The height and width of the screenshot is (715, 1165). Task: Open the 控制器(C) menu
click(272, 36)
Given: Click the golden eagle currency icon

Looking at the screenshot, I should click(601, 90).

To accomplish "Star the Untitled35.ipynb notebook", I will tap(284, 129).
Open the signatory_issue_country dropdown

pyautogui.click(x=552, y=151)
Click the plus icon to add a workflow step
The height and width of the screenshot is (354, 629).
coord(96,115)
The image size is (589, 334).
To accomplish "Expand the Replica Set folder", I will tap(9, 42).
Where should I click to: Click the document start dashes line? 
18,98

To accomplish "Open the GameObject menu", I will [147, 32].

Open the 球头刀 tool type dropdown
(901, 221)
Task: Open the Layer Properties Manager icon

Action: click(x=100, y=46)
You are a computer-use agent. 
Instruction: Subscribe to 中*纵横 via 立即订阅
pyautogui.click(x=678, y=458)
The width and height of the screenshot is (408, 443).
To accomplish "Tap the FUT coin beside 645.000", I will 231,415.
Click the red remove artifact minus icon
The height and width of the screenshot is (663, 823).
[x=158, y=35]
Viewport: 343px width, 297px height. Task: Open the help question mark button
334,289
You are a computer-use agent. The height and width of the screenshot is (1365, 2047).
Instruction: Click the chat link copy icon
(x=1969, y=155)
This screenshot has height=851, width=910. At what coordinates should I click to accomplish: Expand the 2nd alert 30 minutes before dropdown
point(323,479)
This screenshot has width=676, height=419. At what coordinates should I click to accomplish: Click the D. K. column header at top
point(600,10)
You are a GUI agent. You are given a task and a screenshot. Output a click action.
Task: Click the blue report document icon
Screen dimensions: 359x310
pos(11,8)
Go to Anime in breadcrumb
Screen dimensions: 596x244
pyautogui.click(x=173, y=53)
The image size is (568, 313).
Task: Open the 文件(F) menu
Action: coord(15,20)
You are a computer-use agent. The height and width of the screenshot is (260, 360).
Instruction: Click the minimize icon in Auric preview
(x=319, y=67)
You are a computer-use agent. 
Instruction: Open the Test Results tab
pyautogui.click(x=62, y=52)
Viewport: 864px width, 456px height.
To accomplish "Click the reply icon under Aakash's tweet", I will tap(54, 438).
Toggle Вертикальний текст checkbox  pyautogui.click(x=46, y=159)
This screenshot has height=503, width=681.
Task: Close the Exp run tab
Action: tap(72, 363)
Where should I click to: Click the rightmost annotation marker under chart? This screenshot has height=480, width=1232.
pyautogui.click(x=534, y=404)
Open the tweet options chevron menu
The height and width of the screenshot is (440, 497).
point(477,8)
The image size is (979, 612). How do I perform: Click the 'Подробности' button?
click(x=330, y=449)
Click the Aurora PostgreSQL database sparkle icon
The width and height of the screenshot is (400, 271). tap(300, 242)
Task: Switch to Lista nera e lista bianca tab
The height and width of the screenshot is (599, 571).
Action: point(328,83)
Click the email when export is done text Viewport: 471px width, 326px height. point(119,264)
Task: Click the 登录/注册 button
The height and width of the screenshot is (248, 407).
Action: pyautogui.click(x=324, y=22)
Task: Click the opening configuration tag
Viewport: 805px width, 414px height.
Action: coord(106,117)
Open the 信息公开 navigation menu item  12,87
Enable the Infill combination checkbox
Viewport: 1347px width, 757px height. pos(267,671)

:::::

__Aim of the exercise__. Please reproduce all of the material above, swapping "computer-use agent" for "desktop agent" wherever it occurs and leaving everything else unchanged.

__Correct response__.
The height and width of the screenshot is (715, 1165). Task: Open the 控制器(C) menu
click(272, 36)
Given: Click the golden eagle currency icon

Looking at the screenshot, I should click(601, 90).

To accomplish "Star the Untitled35.ipynb notebook", I will tap(284, 129).
Open the signatory_issue_country dropdown

pyautogui.click(x=552, y=151)
Click the plus icon to add a workflow step
The height and width of the screenshot is (354, 629).
coord(96,115)
The image size is (589, 334).
To accomplish "Expand the Replica Set folder", I will tap(9, 42).
Where should I click to: Click the document start dashes line? 
18,98

To accomplish "Open the GameObject menu", I will [147, 32].

Open the 球头刀 tool type dropdown
(901, 221)
Task: Open the Layer Properties Manager icon

Action: click(x=100, y=46)
You are a desktop agent. 
Instruction: Subscribe to 中*纵横 via 立即订阅
pyautogui.click(x=678, y=458)
The width and height of the screenshot is (408, 443).
To accomplish "Tap the FUT coin beside 645.000", I will 231,415.
Click the red remove artifact minus icon
The height and width of the screenshot is (663, 823).
[x=158, y=35]
Viewport: 343px width, 297px height. Task: Open the help question mark button
334,289
You are a desktop agent. The height and width of the screenshot is (1365, 2047).
Instruction: Click the chat link copy icon
(x=1969, y=155)
This screenshot has height=851, width=910. At what coordinates should I click to accomplish: Expand the 2nd alert 30 minutes before dropdown
point(323,479)
This screenshot has width=676, height=419. At what coordinates should I click to accomplish: Click the D. K. column header at top
point(600,10)
You are a GUI agent. You are given a task and a screenshot. Output a click action.
Task: Click the blue report document icon
Screen dimensions: 359x310
pos(11,8)
Go to Anime in breadcrumb
Screen dimensions: 596x244
pyautogui.click(x=173, y=53)
The image size is (568, 313).
Task: Open the 文件(F) menu
Action: coord(15,20)
You are a desktop agent. The height and width of the screenshot is (260, 360).
Instruction: Click the minimize icon in Auric preview
(x=319, y=67)
You are a desktop agent. 
Instruction: Open the Test Results tab
pyautogui.click(x=62, y=52)
Viewport: 864px width, 456px height.
To accomplish "Click the reply icon under Aakash's tweet", I will tap(54, 438).
Toggle Вертикальний текст checkbox  pyautogui.click(x=46, y=159)
This screenshot has height=503, width=681.
Task: Close the Exp run tab
Action: tap(72, 363)
Where should I click to: Click the rightmost annotation marker under chart? This screenshot has height=480, width=1232.
pyautogui.click(x=534, y=404)
Open the tweet options chevron menu
The height and width of the screenshot is (440, 497).
point(477,8)
The image size is (979, 612). How do I perform: Click the 'Подробности' button?
click(x=330, y=449)
Click the Aurora PostgreSQL database sparkle icon
The width and height of the screenshot is (400, 271). tap(300, 242)
Task: Switch to Lista nera e lista bianca tab
The height and width of the screenshot is (599, 571).
Action: point(328,83)
Click the email when export is done text Viewport: 471px width, 326px height. point(119,264)
Task: Click the 登录/注册 button
The height and width of the screenshot is (248, 407).
Action: pyautogui.click(x=324, y=22)
Task: Click the opening configuration tag
Viewport: 805px width, 414px height.
Action: coord(106,117)
Open the 信息公开 navigation menu item  12,87
Enable the Infill combination checkbox
Viewport: 1347px width, 757px height. pos(267,671)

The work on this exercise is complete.